Monday, February 18, 2008

The Woe of Wallflower Wally.

Wallflower Wally was a mediocre student in need of a major reality check.

He sat in the last row next to a chronic web-surfer with middling grades. He was always the first to raise his hand and say something not-quite-on-target, and always snickered when I went to other students for other responses. His quizzes and papers always demonstrated that he missed the point of most lectures and failed to do any of the required reading. He was a casual plagiarist who seemed to think his constant class participation somehow endeared him to me such that I would let his poor citation style slide.

But, the worst and most troubling moment came after he failed an assignment for plagiarism.

You see, he was mad at me because I wouldn't give him any slack. I mean, how dare I expect him to learn how to quote material properly! In a writing class of all places! His participation in class had scaled back (gratefully), which allowed me more opportunity to call on other students without getting back to his (usually superficial) comments.

On one cold Friday afternoon, more than 50% of the class went missing, including Wally. A paper was due that day, so I anticipated several tardies to wander in late (because we all know printers always break 10 minutes before a paper is due). I collected papers from those present and immediately went into my lecture. A few students trickled in during the first 10 minutes, but it was nearly 15 minutes into a 50 minutes class when I felt someone enter the room and stand about 10 feet away from me.

I glanced over and saw Wallflower Wally leaning by the door. He had a paper in hand, but made no movement toward me or toward his seat. I was mid-lecture, asking and answering questions, so I just left him standing there. It felt like forever! But, I knew he had to learn a lesson.

Eventually, Wallflower Wally started fidgeting, so I decided to release him from his torment. I turned to him and asked if there was a problem. He tried to hand me his paper and I told him to put it on the table next to me because I was in the middle of teaching. Wallflower Wally then started to try to engage me in a conversation...right there in front of the class!

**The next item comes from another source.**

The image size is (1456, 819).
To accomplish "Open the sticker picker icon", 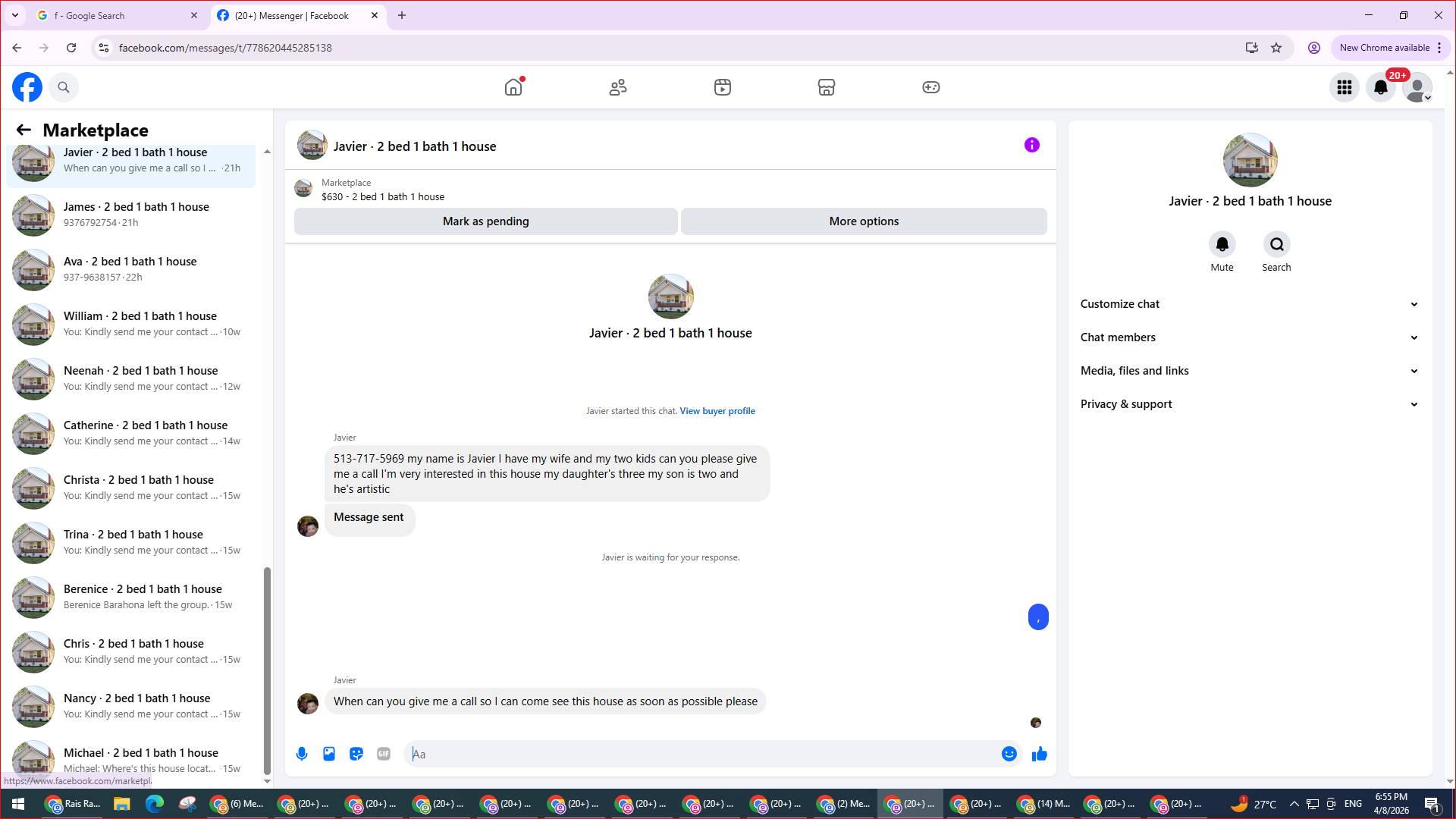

Poor Wally seemed to think that because the weather was so bad, that he could be exempt from attending class. Except, well, here he was...right in front of class. I told him I was not going to discuss a private student matter in front of the class, wished him a good weekend and went back to lecturing. He left in a huff. I rolled my eyes, turned back to class, and all of Wally's little clique of morons (isn't it funny how they form little flocks of ignorance?) looked at me as if I had just stabbed them through their collective hearts. No one else even blinked.

Wally's work was so atrocious that his grades for the rest of the semester skidded into the toilet. He blamed me for every bad grade because he could not grasp that his choice not to do homework, to disengage from class work, and to avoid learning basic writing skills were the criteria for which his grade was based. The poor little snowflake seemed to think his "effort" was enough, and that class participation, no matter how inane or mediocre, warranted passing marks. After he was awarded the D he had richly earned he even e-mailed me to tell me how unhappy he was with his grade! Hah!

But, alas, Wally and his friends [none of whom was a star student, by any means] got their revenge on course evaluations, wherein they accused me of all sorts of crimes, from not calling on the black students because I was a racist, for promoting homosexuality by showing perverted images from popular advertisements, to providing unclear grading criteria designed to make them fail because I so obviously hated them. In the end, I only wished I had tortured them more so they would have dropped early in the semester.

To each of them I shout [and quote an oldie but goodie RYS post], "May your perfidy ramify through your life"!